Could every line of the data be printed exactly as it reads?

• **Exercise data**
= Beginning of Section =
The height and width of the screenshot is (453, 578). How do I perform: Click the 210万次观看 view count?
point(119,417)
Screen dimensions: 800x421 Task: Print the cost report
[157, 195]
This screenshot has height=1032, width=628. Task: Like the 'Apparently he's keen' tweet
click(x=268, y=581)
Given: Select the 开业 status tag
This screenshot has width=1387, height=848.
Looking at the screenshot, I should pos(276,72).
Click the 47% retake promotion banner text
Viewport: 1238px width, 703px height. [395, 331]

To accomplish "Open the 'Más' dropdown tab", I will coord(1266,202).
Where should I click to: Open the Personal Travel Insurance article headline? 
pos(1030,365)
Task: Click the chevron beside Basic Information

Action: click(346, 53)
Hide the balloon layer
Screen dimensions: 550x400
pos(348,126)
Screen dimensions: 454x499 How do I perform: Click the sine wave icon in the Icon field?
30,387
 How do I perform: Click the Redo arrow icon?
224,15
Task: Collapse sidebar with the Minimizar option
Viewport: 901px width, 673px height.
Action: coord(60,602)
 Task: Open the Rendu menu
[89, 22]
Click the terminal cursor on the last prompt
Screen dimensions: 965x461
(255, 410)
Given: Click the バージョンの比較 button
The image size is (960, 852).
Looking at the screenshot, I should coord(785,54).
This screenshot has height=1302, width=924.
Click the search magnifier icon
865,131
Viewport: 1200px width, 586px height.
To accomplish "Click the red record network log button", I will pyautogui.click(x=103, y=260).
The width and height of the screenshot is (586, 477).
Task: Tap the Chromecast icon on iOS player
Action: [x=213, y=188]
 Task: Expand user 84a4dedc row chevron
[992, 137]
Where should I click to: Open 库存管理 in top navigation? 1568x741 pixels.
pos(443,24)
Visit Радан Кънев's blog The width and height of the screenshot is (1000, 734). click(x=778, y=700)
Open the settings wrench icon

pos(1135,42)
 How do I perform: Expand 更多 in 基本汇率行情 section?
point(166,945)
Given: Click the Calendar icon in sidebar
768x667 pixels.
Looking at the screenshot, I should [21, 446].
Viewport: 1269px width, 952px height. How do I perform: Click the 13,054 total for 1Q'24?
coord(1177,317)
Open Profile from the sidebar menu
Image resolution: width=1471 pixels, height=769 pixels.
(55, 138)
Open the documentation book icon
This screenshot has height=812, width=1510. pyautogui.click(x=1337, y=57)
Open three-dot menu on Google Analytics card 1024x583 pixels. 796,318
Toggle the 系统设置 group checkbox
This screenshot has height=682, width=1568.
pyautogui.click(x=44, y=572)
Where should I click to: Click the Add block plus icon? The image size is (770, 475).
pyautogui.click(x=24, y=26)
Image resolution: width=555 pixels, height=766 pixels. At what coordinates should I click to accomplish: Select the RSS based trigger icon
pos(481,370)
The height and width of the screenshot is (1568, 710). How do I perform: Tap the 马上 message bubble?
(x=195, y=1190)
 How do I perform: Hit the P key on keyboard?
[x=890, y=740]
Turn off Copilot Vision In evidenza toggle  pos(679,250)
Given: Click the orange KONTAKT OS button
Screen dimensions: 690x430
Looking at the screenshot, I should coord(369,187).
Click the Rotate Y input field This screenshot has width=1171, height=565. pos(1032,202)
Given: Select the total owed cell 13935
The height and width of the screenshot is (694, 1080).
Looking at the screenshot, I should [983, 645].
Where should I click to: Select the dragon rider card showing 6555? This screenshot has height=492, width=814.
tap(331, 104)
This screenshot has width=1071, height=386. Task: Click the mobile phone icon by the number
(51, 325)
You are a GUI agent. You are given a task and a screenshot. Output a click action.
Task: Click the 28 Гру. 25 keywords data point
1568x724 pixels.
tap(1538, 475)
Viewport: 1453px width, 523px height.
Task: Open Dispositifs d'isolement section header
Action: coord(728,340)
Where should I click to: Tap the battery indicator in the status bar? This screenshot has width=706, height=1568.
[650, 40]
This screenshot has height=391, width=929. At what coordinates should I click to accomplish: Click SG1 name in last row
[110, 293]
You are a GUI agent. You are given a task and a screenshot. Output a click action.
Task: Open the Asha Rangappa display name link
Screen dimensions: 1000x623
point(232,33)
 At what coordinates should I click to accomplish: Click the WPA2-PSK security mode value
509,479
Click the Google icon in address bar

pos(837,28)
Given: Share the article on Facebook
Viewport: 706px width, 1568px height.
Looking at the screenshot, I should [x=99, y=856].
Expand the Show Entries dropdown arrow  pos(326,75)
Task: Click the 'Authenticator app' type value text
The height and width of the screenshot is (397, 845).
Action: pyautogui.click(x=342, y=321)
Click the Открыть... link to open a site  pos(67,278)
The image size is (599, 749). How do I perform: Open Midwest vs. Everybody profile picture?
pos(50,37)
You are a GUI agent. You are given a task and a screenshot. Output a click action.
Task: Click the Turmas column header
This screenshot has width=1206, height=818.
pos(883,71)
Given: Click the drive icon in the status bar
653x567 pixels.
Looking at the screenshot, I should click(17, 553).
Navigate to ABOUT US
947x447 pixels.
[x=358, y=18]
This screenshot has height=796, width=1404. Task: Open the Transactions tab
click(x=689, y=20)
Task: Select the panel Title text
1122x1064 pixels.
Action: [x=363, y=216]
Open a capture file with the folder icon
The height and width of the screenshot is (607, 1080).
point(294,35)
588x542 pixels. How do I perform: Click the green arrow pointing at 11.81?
= End of Section =
• **Task solution**
The height and width of the screenshot is (453, 578). How do I perform: Click the 210万次观看 view count?
point(119,417)
Screen dimensions: 800x421 Task: Print the cost report
[157, 195]
This screenshot has height=1032, width=628. Task: Like the 'Apparently he's keen' tweet
click(x=268, y=581)
Given: Select the 开业 status tag
This screenshot has width=1387, height=848.
Looking at the screenshot, I should pos(276,72).
Click the 47% retake promotion banner text
Viewport: 1238px width, 703px height. [395, 331]

To accomplish "Open the 'Más' dropdown tab", I will coord(1266,202).
Where should I click to: Open the Personal Travel Insurance article headline? 
pos(1030,365)
Task: Click the chevron beside Basic Information

Action: click(346, 53)
Hide the balloon layer
Screen dimensions: 550x400
pos(348,126)
Screen dimensions: 454x499 How do I perform: Click the sine wave icon in the Icon field?
30,387
 How do I perform: Click the Redo arrow icon?
224,15
Task: Collapse sidebar with the Minimizar option
Viewport: 901px width, 673px height.
Action: coord(60,602)
 Task: Open the Rendu menu
[89, 22]
Click the terminal cursor on the last prompt
Screen dimensions: 965x461
(255, 410)
Given: Click the バージョンの比較 button
The image size is (960, 852).
Looking at the screenshot, I should coord(785,54).
This screenshot has height=1302, width=924.
Click the search magnifier icon
865,131
Viewport: 1200px width, 586px height.
To accomplish "Click the red record network log button", I will pyautogui.click(x=103, y=260).
The width and height of the screenshot is (586, 477).
Task: Tap the Chromecast icon on iOS player
Action: [x=213, y=188]
 Task: Expand user 84a4dedc row chevron
[992, 137]
Where should I click to: Open 库存管理 in top navigation? 1568x741 pixels.
pos(443,24)
Visit Радан Кънев's blog The width and height of the screenshot is (1000, 734). click(x=778, y=700)
Open the settings wrench icon

pos(1135,42)
 How do I perform: Expand 更多 in 基本汇率行情 section?
point(166,945)
Given: Click the Calendar icon in sidebar
768x667 pixels.
Looking at the screenshot, I should [21, 446].
Viewport: 1269px width, 952px height. How do I perform: Click the 13,054 total for 1Q'24?
coord(1177,317)
Open Profile from the sidebar menu
Image resolution: width=1471 pixels, height=769 pixels.
(55, 138)
Open the documentation book icon
This screenshot has height=812, width=1510. pyautogui.click(x=1337, y=57)
Open three-dot menu on Google Analytics card 1024x583 pixels. 796,318
Toggle the 系统设置 group checkbox
This screenshot has height=682, width=1568.
pyautogui.click(x=44, y=572)
Where should I click to: Click the Add block plus icon? The image size is (770, 475).
pyautogui.click(x=24, y=26)
Image resolution: width=555 pixels, height=766 pixels. At what coordinates should I click to accomplish: Select the RSS based trigger icon
pos(481,370)
The height and width of the screenshot is (1568, 710). How do I perform: Tap the 马上 message bubble?
(x=195, y=1190)
 How do I perform: Hit the P key on keyboard?
[x=890, y=740]
Turn off Copilot Vision In evidenza toggle  pos(679,250)
Given: Click the orange KONTAKT OS button
Screen dimensions: 690x430
Looking at the screenshot, I should coord(369,187).
Click the Rotate Y input field This screenshot has width=1171, height=565. pos(1032,202)
Given: Select the total owed cell 13935
The height and width of the screenshot is (694, 1080).
Looking at the screenshot, I should [983, 645].
Where should I click to: Select the dragon rider card showing 6555? This screenshot has height=492, width=814.
tap(331, 104)
This screenshot has width=1071, height=386. Task: Click the mobile phone icon by the number
(51, 325)
You are a GUI agent. You are given a task and a screenshot. Output a click action.
Task: Click the 28 Гру. 25 keywords data point
1568x724 pixels.
tap(1538, 475)
Viewport: 1453px width, 523px height.
Task: Open Dispositifs d'isolement section header
Action: coord(728,340)
Where should I click to: Tap the battery indicator in the status bar? This screenshot has width=706, height=1568.
[650, 40]
This screenshot has height=391, width=929. At what coordinates should I click to accomplish: Click SG1 name in last row
[110, 293]
You are a GUI agent. You are given a task and a screenshot. Output a click action.
Task: Open the Asha Rangappa display name link
Screen dimensions: 1000x623
point(232,33)
 At what coordinates should I click to accomplish: Click the WPA2-PSK security mode value
509,479
Click the Google icon in address bar

pos(837,28)
Given: Share the article on Facebook
Viewport: 706px width, 1568px height.
Looking at the screenshot, I should [x=99, y=856].
Expand the Show Entries dropdown arrow  pos(326,75)
Task: Click the 'Authenticator app' type value text
The height and width of the screenshot is (397, 845).
Action: pyautogui.click(x=342, y=321)
Click the Открыть... link to open a site  pos(67,278)
The image size is (599, 749). How do I perform: Open Midwest vs. Everybody profile picture?
pos(50,37)
You are a GUI agent. You are given a task and a screenshot. Output a click action.
Task: Click the Turmas column header
This screenshot has width=1206, height=818.
pos(883,71)
Given: Click the drive icon in the status bar
653x567 pixels.
Looking at the screenshot, I should click(17, 553).
Navigate to ABOUT US
947x447 pixels.
[x=358, y=18]
This screenshot has height=796, width=1404. Task: Open the Transactions tab
click(x=689, y=20)
Task: Select the panel Title text
1122x1064 pixels.
Action: [x=363, y=216]
Open a capture file with the folder icon
The height and width of the screenshot is (607, 1080).
point(294,35)
588x542 pixels. How do I perform: Click the green arrow pointing at 11.81?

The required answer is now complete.